Make an exact copy of the entries, and keep any pictures out of it.

*****

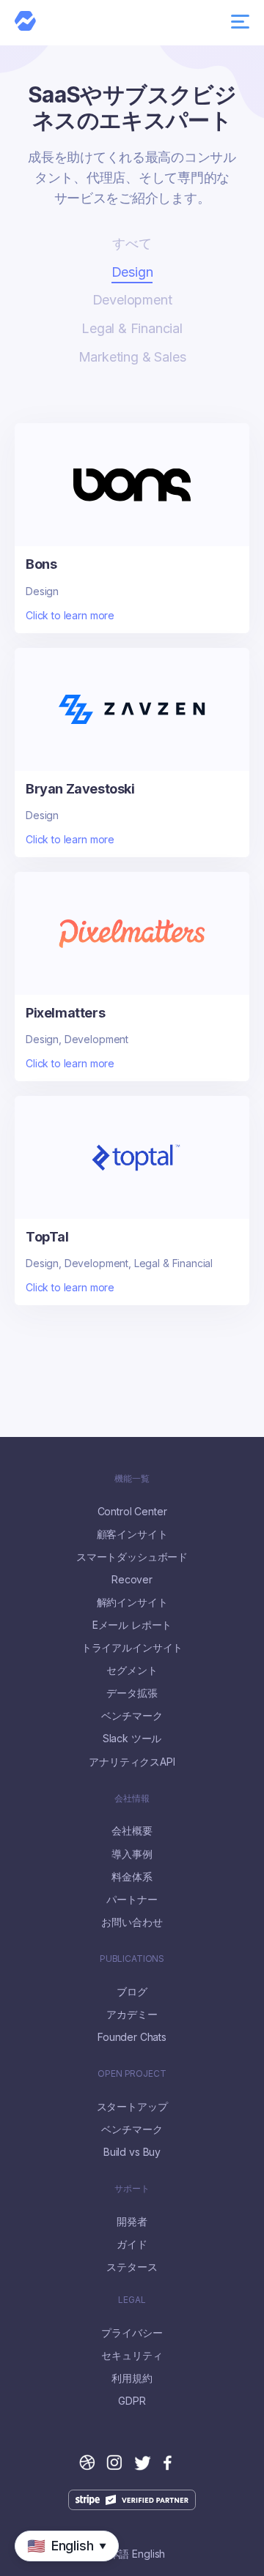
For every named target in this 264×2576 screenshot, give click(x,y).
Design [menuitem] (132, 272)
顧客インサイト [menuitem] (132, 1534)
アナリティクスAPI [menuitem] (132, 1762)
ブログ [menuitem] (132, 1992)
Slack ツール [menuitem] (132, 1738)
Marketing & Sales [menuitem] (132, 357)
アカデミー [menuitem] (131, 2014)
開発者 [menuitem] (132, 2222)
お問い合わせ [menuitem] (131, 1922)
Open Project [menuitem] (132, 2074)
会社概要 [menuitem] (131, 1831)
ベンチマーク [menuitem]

*****

* _Solution to the problem_:
For every named target in this 264×2576 screenshot, give click(x,y).
Design [menuitem] (132, 272)
顧客インサイト [menuitem] (132, 1534)
アナリティクスAPI [menuitem] (132, 1762)
ブログ [menuitem] (132, 1992)
Slack ツール [menuitem] (132, 1738)
Marketing & Sales [menuitem] (132, 357)
アカデミー [menuitem] (131, 2014)
開発者 [menuitem] (132, 2222)
お問い合わせ [menuitem] (131, 1922)
Open Project [menuitem] (132, 2074)
会社概要 [menuitem] (131, 1831)
ベンチマーク [menuitem]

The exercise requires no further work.